A poignant and vibrant tale about family and music.
Streaming on Netflix | 2017 | PG | 1h 45m
Genre: Animated, Children and Family
Why I watched: I picked Coco this week because it feels so seasonal! It takes place during Día de los Muertos, or the Day of the Dead, a Mexican holiday celebrating friends and family members who have died, and which occurs at the beginning of November each year. Día de los Muertos and Halloween are often compared because both celebrate life after death and share some similar customs.
You might also like: Go on, watch Stranger Things again; you know you want to! And this might be a good time to give Lemony Snicket's A Series of Unfortunate Events a watch. Or maybe take your pick from our Witch Roundup. 'Tis the season!
This always happens to me: I see previews and hear all the hype about some new children's [read: animated] movie, and I immediately dismiss it as "too young" for me, only to be proven THOROUGHLY wrong when eventually I watch it on Netflix a year or two later. Coco, like Moana before it, is one such "children's" movie.
With every passing year, I think more and more about family—about where, and especially who, I come from. As who I am, my essence, seems to firm up (my prefrontal cortex is fully formed by now, thank you very much), I find myself trying to sort out the mystery. Where does my strong sense of principle come from, or my love for cooking? With each quality, I run through the list: if it's not from my mom, then it's probably my dad. But if it's neither of them, then who? My grandmother, Joy, whom I never met? My grandfather, Harry, who died when I was 15? Do I carry parts of them around with me without even knowing it? Are aspects of my personality plucked from their genes?

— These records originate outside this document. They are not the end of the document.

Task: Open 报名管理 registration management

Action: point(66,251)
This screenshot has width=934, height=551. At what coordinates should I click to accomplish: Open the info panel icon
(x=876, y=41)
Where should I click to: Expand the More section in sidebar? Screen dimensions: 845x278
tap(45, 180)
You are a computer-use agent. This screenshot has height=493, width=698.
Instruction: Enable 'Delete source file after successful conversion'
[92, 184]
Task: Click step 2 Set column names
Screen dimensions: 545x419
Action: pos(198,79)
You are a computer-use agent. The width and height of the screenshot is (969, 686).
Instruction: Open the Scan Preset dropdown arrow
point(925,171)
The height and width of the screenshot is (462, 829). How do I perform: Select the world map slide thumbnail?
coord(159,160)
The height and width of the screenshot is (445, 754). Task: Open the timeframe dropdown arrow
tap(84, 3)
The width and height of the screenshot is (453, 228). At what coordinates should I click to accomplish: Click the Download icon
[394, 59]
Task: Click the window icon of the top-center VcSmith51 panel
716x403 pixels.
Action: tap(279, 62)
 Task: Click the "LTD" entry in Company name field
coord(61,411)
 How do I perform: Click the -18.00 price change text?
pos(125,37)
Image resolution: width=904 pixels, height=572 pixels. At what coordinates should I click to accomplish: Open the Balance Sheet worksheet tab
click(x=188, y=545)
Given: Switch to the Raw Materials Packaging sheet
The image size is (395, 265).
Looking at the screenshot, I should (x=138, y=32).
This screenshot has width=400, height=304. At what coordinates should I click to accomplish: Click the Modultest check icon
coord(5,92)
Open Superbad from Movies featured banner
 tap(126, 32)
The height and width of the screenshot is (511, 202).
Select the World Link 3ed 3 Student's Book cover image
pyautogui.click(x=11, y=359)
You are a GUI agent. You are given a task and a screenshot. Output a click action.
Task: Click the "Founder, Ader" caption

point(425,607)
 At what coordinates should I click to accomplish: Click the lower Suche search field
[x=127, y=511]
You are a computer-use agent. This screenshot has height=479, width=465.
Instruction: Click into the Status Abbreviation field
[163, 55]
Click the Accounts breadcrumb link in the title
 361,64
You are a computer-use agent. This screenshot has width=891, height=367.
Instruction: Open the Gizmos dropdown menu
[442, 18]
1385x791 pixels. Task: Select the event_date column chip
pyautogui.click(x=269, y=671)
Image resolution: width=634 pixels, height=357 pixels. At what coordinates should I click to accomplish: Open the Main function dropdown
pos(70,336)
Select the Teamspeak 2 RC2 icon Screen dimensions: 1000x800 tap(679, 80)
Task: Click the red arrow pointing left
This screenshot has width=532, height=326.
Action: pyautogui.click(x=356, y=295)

This movie asks some of those same questions. It's about music, but it's especially about family. The main character, a 12-year old boy named Miguel (voiced by the phenomenal Anthony Gonzalez), is a musician who teaches himself to play guitar and sing by watching old videos of his idol, the movie star and musician Ernesto de la Cruz (Benjamin Bratt). A musical prodigy, Miguel lives and breathes music—in secret. To say that his family dislikes music and musicians is an understatement. His abuelita (Renee Victor) does not think twice before beating stray musicians with her shoe—which, by the way, is the family business: shoemaking. Musical Miguel has no interest in the family business, and he doesn't have much use for his family, either. They just don't get him, and he seems not to have anything in common with them. Instead, he dreams about his great-great-grandfather, "that musician" his family refuses to talk about or even name. The man abandoned his wife (Miguel's great-great-grandmother Imelda, Alanna Ubach) and their little girl, Coco (Miguel's great-grandmother, Ana Ofelia Murguía), who is still alive, but rapidly "forgetting" as dementia grips her.
When Miguel's relationship with his family reaches a boiling point on Día de los Muertos, he finds himself unexpectedly in the Land of the Dead, where he meets his ancestors, the people whose pictures his living family has placed on the ofrenda, or a private altar dedicated to remembering the dead, year after year. Living people are not supposed to be in the Land of the Dead, so Miguel disguises himself as a skeleton and searches for de la Cruz, his idol and—Miguel believes—his great-great-grandfather, "that musician" who abandoned his family all those years ago. Along the way he meets a down-and-out skeleton named Hector (Gael García Bernal), who will change Miguel's perspective on family and teach him the importance of keeping the memory of his ancestors alive.
This movie is visually stunning, and why wouldn't it be? Pixar spent $175 million and six years on it, and that investment paid off. Coco grossed over $800 million worldwide and won Academy Awards for best animated feature and best original song ("Remember Me") in 2017. But it didn't win those awards just for its incredible animation; Coco is acutely touching and sweet, and it features a rich, exciting cornerstone of Mexican culture. I shed a tear (or twenty), but I also smiled and couch-danced and laughed. You're in for a real treat with this one, friends.